Could you return, exactly as written, only the lines from the one holding "Select the スキル tab" through the final line of the records below?

• Dataset records:
::::::::

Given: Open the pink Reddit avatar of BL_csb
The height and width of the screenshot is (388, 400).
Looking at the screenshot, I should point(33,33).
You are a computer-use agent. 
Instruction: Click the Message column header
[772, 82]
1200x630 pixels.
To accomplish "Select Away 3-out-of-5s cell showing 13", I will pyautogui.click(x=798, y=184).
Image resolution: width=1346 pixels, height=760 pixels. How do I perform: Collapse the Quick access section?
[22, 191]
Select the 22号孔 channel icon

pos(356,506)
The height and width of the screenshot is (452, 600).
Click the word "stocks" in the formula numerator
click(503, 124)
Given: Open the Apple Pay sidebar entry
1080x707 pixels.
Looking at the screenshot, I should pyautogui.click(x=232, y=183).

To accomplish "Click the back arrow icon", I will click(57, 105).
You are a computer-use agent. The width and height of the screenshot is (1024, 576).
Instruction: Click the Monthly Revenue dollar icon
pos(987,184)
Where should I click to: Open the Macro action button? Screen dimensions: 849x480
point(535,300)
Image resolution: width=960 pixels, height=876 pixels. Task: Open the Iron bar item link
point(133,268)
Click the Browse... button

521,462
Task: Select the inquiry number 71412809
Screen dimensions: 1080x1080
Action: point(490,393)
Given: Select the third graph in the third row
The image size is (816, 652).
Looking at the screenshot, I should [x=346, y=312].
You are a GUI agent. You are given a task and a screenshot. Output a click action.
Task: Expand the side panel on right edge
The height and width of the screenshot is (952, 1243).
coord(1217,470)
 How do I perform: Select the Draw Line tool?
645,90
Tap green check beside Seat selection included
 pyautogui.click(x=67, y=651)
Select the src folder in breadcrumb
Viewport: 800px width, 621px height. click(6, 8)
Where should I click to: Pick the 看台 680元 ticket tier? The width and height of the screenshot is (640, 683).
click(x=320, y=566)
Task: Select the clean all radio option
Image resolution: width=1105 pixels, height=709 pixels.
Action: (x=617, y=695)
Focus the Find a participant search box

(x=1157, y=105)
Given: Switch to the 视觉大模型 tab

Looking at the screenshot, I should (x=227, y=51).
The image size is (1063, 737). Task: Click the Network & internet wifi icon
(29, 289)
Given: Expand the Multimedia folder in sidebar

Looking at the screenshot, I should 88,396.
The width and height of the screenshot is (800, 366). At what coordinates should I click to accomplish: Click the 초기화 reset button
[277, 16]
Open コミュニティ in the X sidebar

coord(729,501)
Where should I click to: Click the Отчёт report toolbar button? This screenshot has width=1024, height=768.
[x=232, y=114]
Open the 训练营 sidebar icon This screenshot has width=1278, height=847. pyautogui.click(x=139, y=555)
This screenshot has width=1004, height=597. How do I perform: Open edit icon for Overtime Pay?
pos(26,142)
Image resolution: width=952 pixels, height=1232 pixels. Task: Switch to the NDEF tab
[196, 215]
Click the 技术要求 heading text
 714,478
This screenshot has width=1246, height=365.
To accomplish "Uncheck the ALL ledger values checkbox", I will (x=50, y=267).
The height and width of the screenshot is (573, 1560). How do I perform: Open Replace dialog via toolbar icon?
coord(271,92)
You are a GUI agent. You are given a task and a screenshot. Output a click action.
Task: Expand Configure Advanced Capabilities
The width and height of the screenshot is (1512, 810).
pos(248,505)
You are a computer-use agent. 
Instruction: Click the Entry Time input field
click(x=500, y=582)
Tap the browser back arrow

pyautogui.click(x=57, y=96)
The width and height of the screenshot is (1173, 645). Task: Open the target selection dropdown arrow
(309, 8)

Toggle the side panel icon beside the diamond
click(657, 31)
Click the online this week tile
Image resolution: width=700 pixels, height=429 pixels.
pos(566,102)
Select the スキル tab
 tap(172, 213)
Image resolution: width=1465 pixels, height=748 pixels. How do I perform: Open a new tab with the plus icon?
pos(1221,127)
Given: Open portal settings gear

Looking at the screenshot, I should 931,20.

::::::::

• Solution to the exercise:
Select the スキル tab
 tap(172, 213)
Image resolution: width=1465 pixels, height=748 pixels. How do I perform: Open a new tab with the plus icon?
pos(1221,127)
Given: Open portal settings gear

Looking at the screenshot, I should 931,20.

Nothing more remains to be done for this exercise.